Passage given:
[docs] Add oom.md, documenting out of memory debugging
Change-Id: Ic8f0aeb7d2477538c887de147a540ba965e5f231 Reviewed-on: https://chromium-review.googlesource.com/c/chromium/src/+/3515937 Reviewed-by: Bartek Nowierski <bartekn@chromium.org> Reviewed-by: Takashi Sakamoto <tasak@google.com> Commit-Queue: Benoit Lize <lizeb@chromium.org> Cr-Commit-Position: refs/heads/main@{#984737}
This commit is contained in:

committed by
Chromium LUCI CQ

parent
a5c1780ab4
commit
72989a31d2
151
docs/memory/oom.md
Normal file
151
docs/memory/oom.md
Normal file
@ -0,0 +1,151 @@
|
||||
# Investigating Out of Memory crashes
|
||||
|
||||
A large fraction of process crashes in Chromium are due to Out Of Memory (OOM)

Pointing records for text and elements
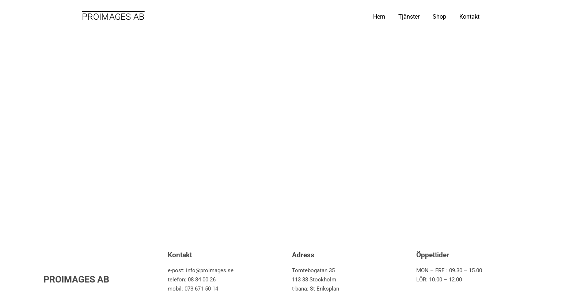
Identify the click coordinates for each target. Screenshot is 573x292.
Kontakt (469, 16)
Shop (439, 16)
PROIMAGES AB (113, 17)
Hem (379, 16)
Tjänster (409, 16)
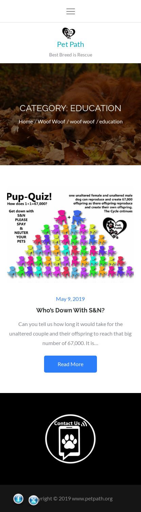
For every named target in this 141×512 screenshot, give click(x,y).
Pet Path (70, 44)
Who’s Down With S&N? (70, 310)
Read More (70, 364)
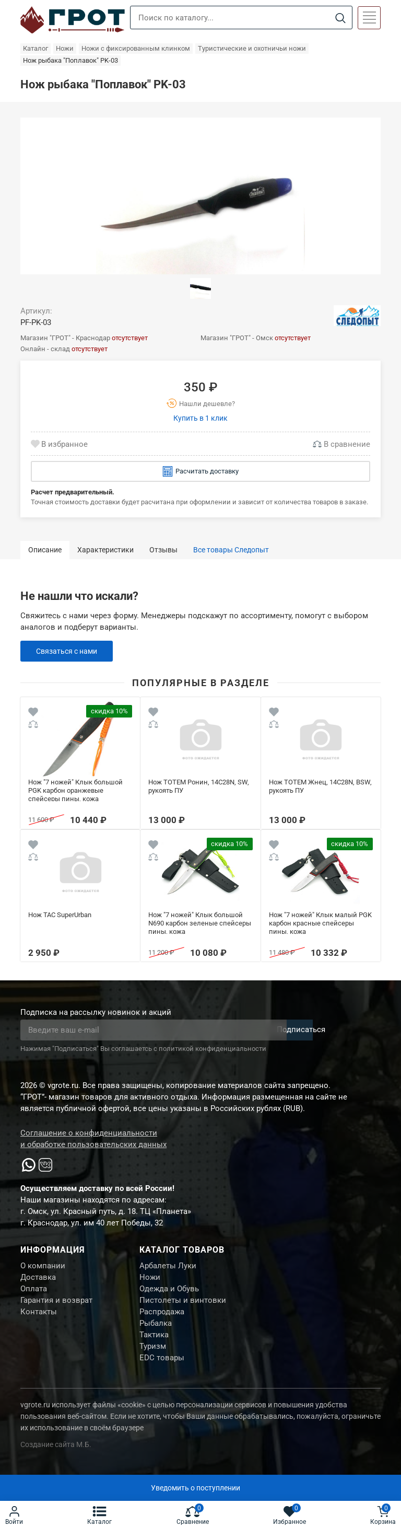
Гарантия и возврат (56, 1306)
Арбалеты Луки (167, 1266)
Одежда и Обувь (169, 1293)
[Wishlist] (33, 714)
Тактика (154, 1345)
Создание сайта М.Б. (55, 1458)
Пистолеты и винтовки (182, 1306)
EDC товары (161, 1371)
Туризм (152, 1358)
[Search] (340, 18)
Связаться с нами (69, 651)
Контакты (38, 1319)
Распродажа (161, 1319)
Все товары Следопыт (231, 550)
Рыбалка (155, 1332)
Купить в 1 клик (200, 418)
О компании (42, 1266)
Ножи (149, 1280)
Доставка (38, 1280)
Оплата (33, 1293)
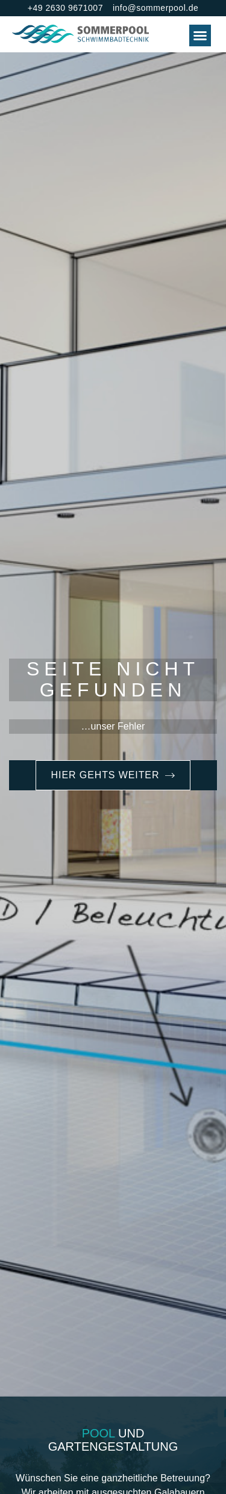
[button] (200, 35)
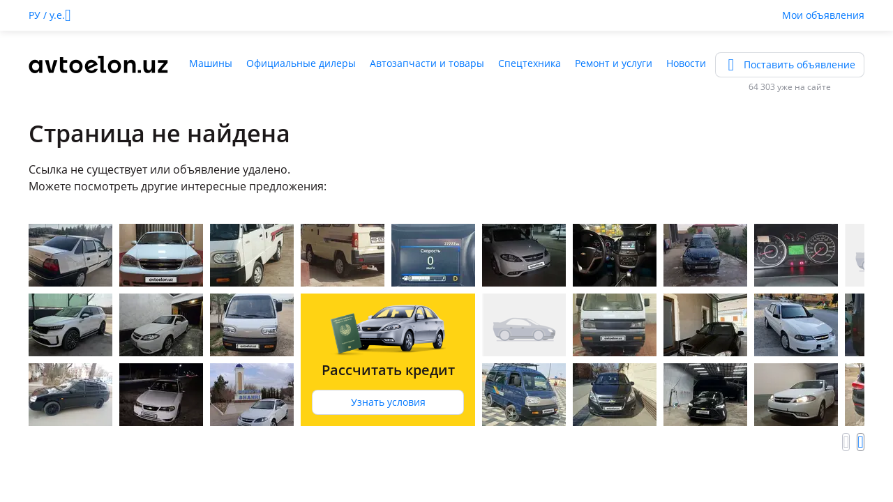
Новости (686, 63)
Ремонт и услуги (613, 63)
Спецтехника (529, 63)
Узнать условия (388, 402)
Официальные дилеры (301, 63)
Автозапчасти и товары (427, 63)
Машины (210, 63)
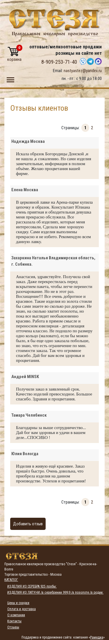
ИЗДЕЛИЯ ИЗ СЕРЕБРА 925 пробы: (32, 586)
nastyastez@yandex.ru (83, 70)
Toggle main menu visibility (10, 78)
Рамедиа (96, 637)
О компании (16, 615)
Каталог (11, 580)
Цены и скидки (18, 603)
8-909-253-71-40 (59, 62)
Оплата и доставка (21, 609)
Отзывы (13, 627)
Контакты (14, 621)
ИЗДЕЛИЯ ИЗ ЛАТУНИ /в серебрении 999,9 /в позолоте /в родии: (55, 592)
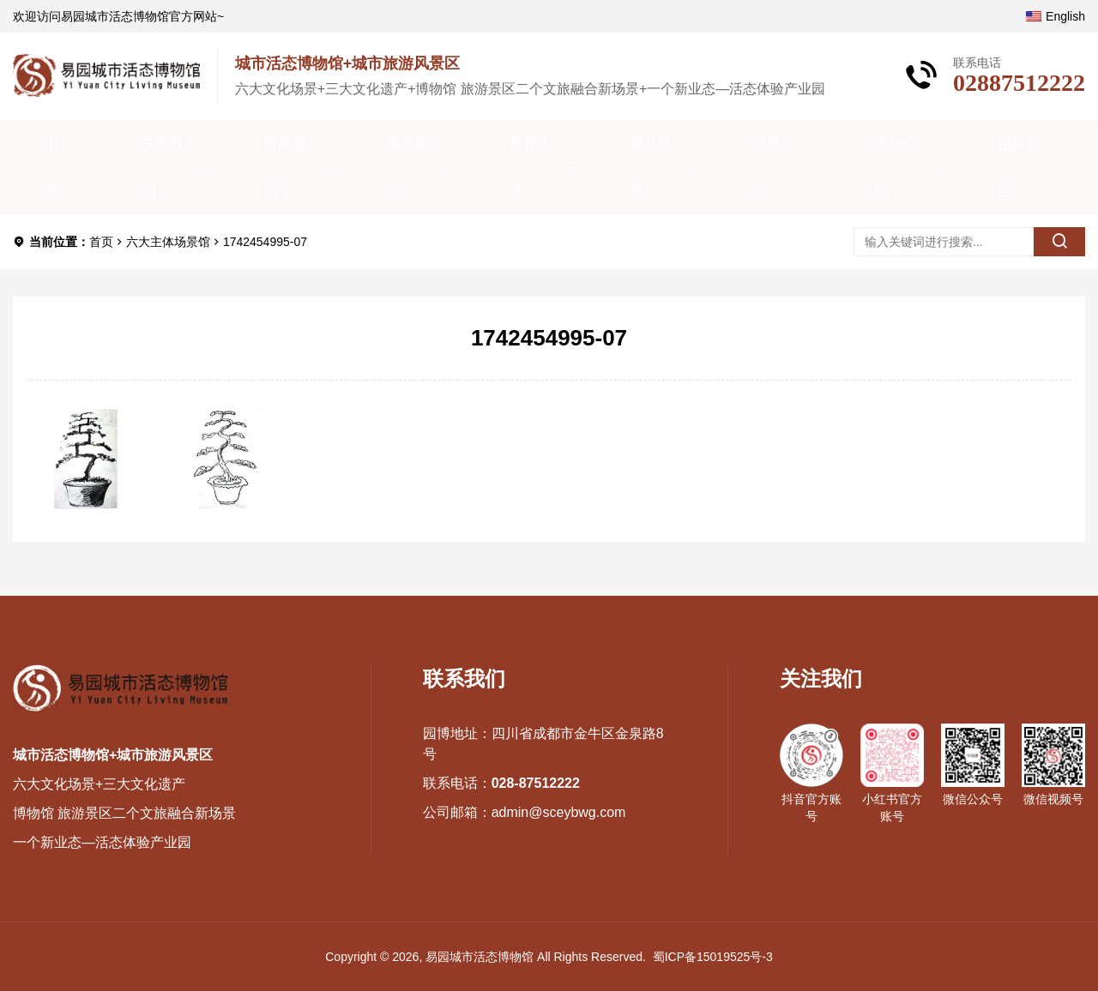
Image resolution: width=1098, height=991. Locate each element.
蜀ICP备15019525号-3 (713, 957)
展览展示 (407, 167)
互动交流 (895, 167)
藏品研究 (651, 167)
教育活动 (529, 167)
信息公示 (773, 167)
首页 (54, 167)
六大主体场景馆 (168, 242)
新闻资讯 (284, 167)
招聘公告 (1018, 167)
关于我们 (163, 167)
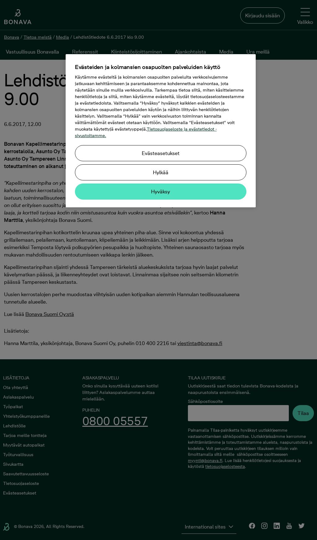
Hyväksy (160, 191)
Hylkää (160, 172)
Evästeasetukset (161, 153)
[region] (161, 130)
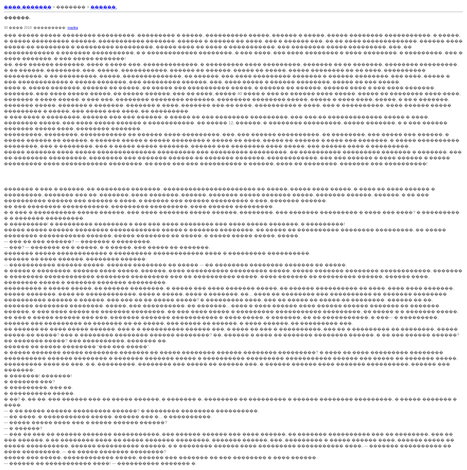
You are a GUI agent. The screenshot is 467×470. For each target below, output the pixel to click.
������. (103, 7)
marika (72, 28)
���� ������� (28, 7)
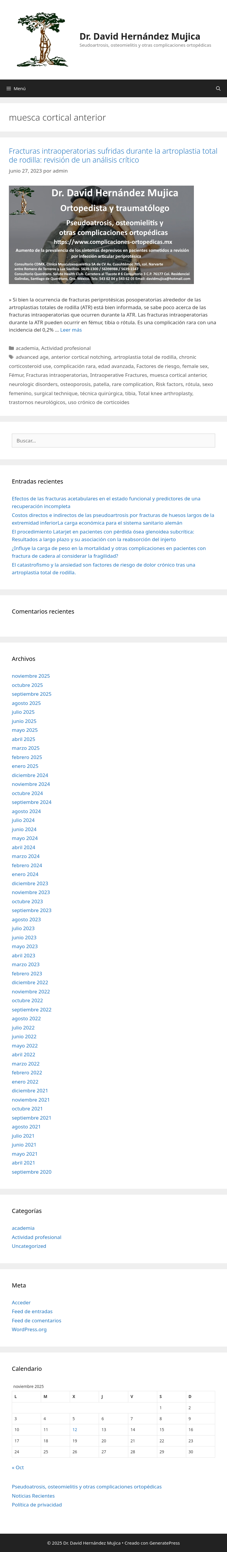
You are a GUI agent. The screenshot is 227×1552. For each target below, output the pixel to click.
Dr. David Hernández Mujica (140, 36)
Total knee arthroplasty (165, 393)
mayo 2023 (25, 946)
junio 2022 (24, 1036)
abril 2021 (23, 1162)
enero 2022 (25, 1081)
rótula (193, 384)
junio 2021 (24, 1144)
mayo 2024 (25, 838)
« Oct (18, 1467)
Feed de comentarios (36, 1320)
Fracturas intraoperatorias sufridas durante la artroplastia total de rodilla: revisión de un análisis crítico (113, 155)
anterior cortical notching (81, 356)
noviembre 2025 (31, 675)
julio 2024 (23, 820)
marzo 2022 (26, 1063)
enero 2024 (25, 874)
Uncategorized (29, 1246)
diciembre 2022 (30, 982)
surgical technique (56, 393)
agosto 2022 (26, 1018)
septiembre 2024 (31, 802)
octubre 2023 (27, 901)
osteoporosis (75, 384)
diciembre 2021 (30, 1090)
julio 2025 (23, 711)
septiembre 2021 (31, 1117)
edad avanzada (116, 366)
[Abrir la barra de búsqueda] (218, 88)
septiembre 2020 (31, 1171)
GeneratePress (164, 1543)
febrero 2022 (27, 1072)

Stated problem: Continue the Chromium commit page on investigating out-of-memory crashes from the point where it stops.

Written response:
|
||||
conditions. This page is meant to help Chromium developers understand stack
|
||||
traces, and investigate. Note that some of the documentation here will only be
|
||||
applicable to Google Chrome, as it is specific to the way Google's crash
|
||||
reporting infrastructure aggregates and reports crashes.
|
||||
|
||||
Some of the following also assumes that the `malloc()` implementation is
|
||||
PartitionAlloc, which is as of 2022 the case on most platforms.
|
||||
|
||||
[TOC]
|
||||
|
||||
## Identifying OOM crashes
|
||||
|
||||
When a process crashes due to an Out Of Memory condition, this is usually
|
||||
signaled by the presence of `base::internal::OnNoMemoryInternal()` on the stack.
|
||||
|
||||
**Google Chrome only:** crash report infrastructure tags these as "[Out of
|
||||
Memory]" based on this, and other function names. The full list is determined in
|
||||
the (internal) crash server's code.
|
||||
|
||||
Since Chromium configures its memory allocators to prefer crashing rather than
|
||||
returning `nullptr`, an OOM crash can be triggered from anywhere in the code,
|
||||
and most commonly from within the allocator, or higher-level functions such as
|
||||
`operator new` in C++.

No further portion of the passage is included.